This ReadWriteWeb story reports that barcode scanning applications on devices like the iPhone and the G1 are causing a stir among offline retailers.
I've seen such an app on the G1, but don't remember what it's called. On the iPhone there are apps like Checkout and Snappr. The big announcement today was that Amazon is releasing their own app called "Amazon Remembers" that's supposed to work from a picture of the product--not just a barcode.
The story on ReadWriteWeb reports:
Although consumers may be catching on to this barcode-scanning trend, some stores are still in the dark. For example, a Target store in Michigan recently requested a shopper to stop scanning merchandise, saying it went against store policy. The customer reported the event to the application's makers, Big in Japan, whose app Shop Savvy is a popular download for Android handsets.

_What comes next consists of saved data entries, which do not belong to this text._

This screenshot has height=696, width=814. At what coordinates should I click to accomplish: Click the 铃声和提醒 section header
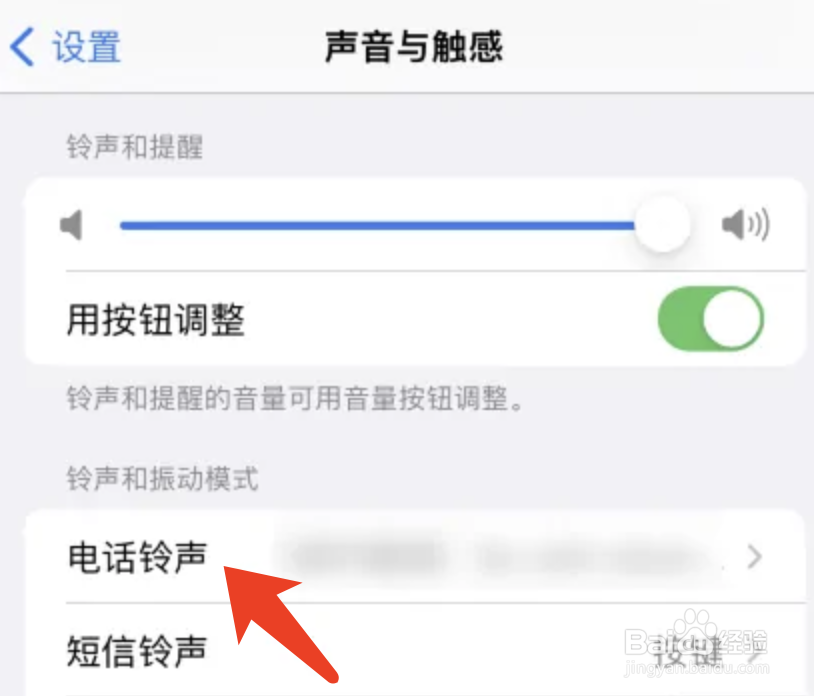click(135, 146)
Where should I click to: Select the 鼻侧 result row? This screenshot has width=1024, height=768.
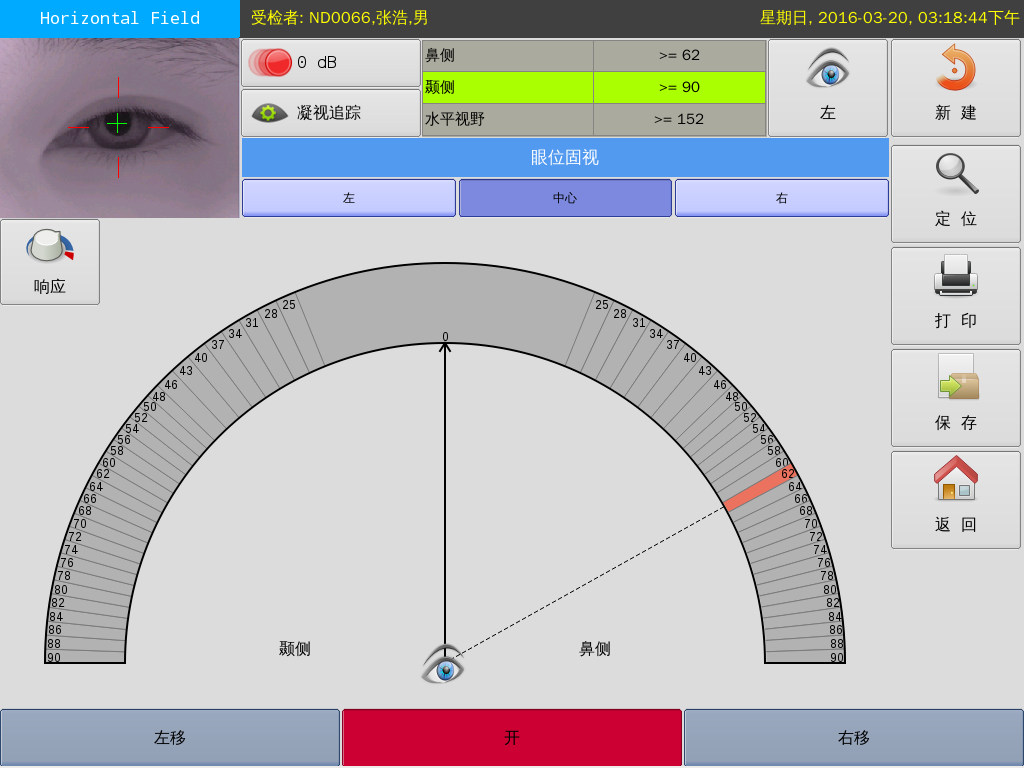(593, 55)
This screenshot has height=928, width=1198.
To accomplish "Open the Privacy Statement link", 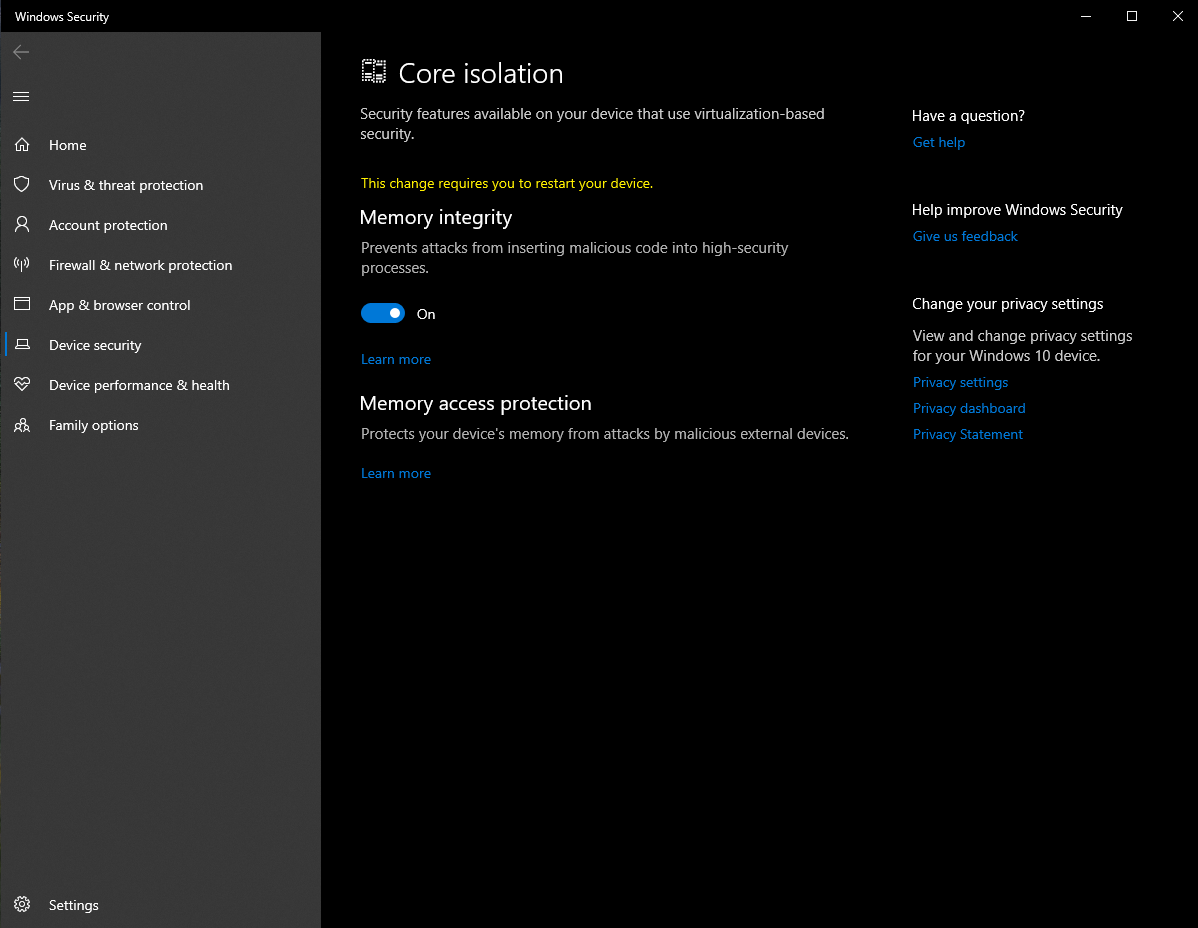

Big in Japan called the Target store in question and spoke to the manager, who indicated that she was not aware of the policy. We also contacted Target's corporate headquarters to confirm Target's policy, or lack thereof, but we first had to explain the application to the company representative. They had never heard of such a thing before! (As it turns out, Target has no policy whatsoever on barcode scanning their merchandise.)

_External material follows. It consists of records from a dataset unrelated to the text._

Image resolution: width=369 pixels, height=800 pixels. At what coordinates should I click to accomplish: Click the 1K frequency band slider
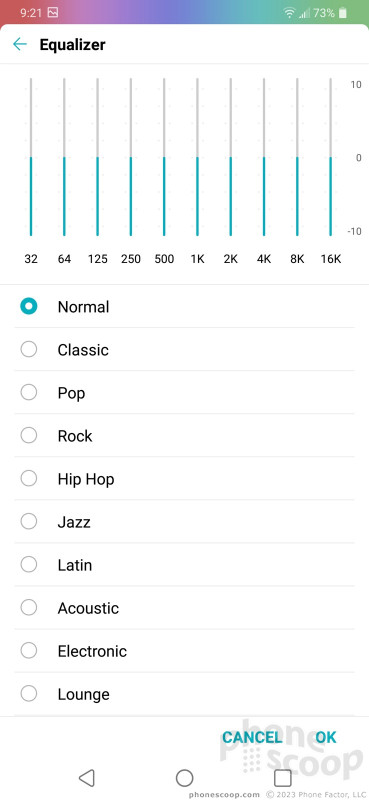point(198,157)
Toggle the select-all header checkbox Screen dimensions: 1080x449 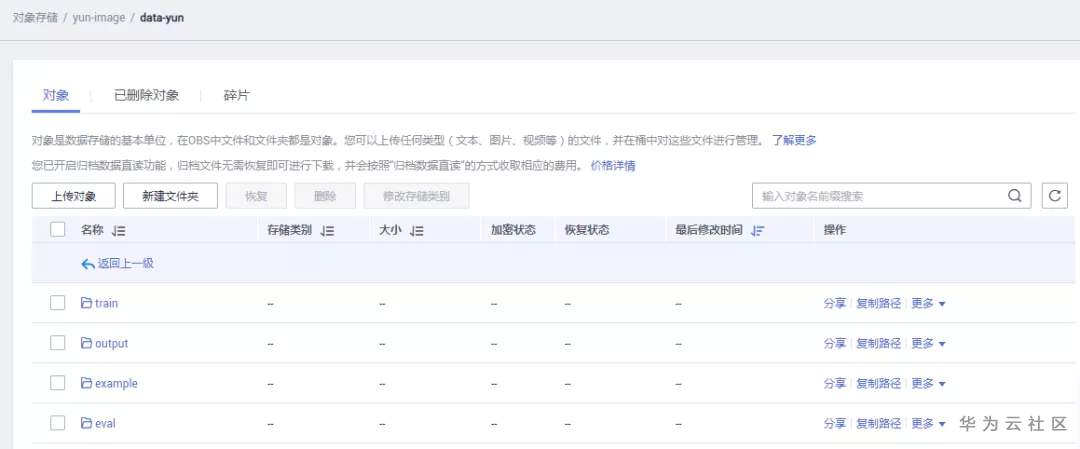pyautogui.click(x=57, y=230)
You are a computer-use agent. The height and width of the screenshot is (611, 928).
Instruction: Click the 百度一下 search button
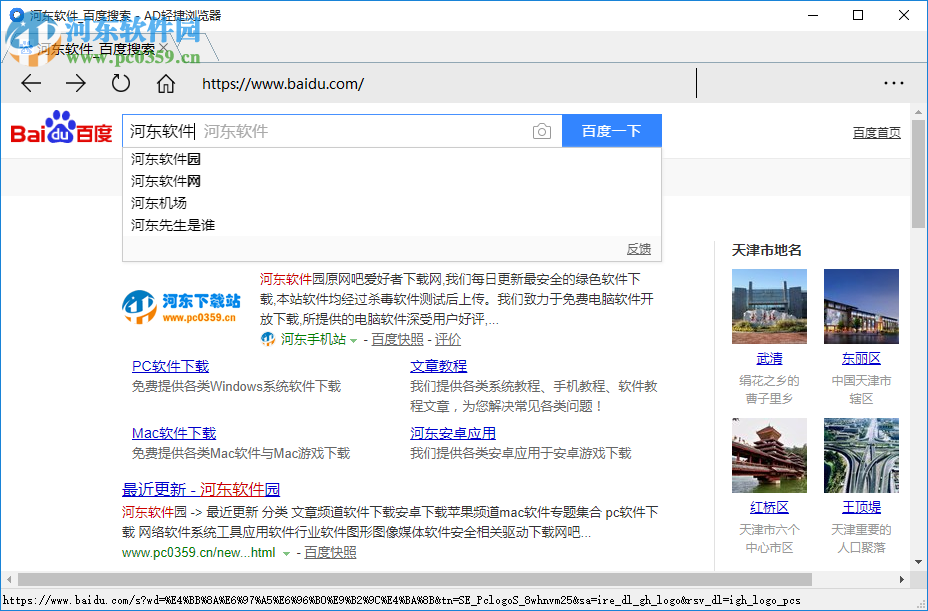click(611, 131)
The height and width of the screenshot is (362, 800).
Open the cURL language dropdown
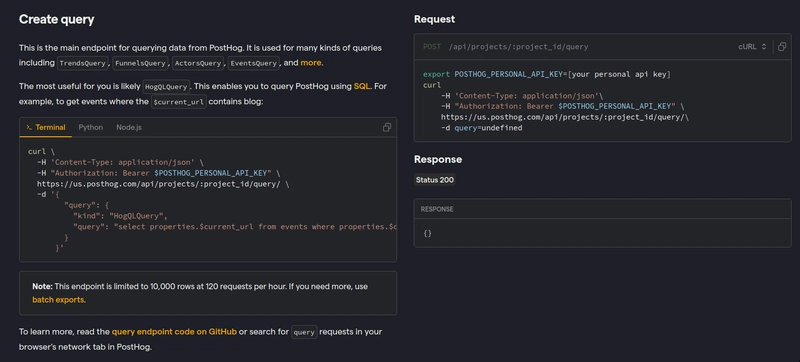pos(752,47)
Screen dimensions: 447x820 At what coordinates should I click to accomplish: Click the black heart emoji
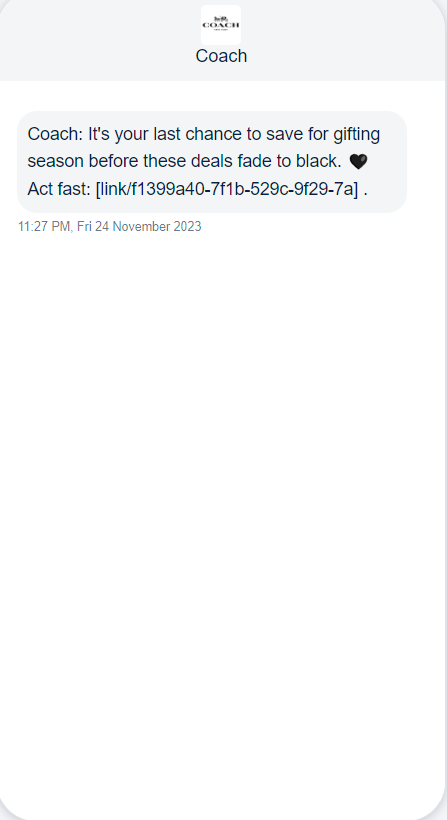[x=358, y=161]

The same customer also noted they had visited Sam's Club, where they demonstrated the application to a store employee who seemed "confounded that such technology even existed," wrote the user.From Stores Clueless About Mobile Barcode Scanning Applications? - ReadWriteWeb
Referenced Wed Dec 03 2008 15:07:57 GMT-0700 (MST)
Trying to fight instant price match is like trying to hold back the Mississippi. Retailers aren't going to be able to support artificially high prices based on information asymmetry anymore. I don't have an answer for them. But telling people they can't use their phone inside the store isn't going to cut it.